Su aventura en la isla terminó abruptamente un 13 de febrero de 1839 cuando el empeoramiento del músico precipitó su regreso a París. Podría deciros que no se separaron hasta su muerte, pero no fue así porque la casi una década que compartieron juntos finalizó cuando un Chopin ya agonizante le pidió a Sand que dejaran de verse, no podía permitir que lo acompañase en sus últimos momentos, quería evitarle ese trance. Él nos abandonó el 17 de octubre de 1849 y ella el 8 de junio de 1876. Dicen que la encontraron sola, sentada en el sillón de su alcoba, apretándo con fuerza un relicario que cuando lo abrieron estaba vacío. Yo quiero imaginar que la fotografía que guardó durante mucho tiempo en él fue la de su gran amor Fryderyk Franciszek Chopin.

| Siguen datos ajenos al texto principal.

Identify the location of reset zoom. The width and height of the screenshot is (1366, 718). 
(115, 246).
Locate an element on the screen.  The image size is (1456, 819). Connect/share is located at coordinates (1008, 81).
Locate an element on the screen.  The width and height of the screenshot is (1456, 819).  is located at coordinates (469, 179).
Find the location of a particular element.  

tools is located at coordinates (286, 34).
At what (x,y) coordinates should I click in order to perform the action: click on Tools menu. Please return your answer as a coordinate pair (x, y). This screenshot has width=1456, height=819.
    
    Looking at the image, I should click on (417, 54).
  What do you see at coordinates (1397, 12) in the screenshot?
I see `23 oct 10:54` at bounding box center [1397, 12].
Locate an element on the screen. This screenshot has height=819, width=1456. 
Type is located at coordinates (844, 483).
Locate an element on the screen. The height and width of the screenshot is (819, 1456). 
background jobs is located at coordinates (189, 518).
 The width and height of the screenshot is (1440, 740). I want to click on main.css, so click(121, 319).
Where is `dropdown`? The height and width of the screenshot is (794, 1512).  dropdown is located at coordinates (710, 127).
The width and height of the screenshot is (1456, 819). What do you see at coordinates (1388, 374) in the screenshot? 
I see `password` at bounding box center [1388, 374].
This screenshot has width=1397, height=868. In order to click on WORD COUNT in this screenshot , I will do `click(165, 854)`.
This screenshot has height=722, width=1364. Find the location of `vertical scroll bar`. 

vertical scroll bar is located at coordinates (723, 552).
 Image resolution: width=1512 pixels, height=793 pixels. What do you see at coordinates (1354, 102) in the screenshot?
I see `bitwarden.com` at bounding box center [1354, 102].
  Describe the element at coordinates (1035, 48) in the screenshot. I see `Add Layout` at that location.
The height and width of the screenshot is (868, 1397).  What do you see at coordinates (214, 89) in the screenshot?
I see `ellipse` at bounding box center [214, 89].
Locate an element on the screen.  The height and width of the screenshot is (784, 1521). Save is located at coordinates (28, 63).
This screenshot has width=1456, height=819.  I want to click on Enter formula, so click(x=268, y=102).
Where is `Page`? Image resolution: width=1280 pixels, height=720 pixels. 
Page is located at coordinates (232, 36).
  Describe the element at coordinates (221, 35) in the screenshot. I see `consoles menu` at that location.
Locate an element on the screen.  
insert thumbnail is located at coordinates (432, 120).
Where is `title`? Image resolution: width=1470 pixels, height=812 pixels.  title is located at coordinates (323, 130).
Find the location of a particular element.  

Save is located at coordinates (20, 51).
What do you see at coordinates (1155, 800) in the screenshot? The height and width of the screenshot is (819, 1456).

Os dejo con la imagen del músico componiendo en el celda cartujana mientras Sand cocina para él intentando probar nuevas recetas con las que animar su escaso apetito y devolverle las fuerzas a su maltrecho cuerpo. Una bella historia ¿no?


"Ensalada Chopin", ingredientes:

- Tomates deshidratados.

- 1 lata de anchoas en aceite.

- Un puñado de alcaparras.

- Aceitunas verdes sin carozos.

- 2 ajíes o pimientos verdes.

- Sal, pimienta, vinagre de vino y aceite de oliva.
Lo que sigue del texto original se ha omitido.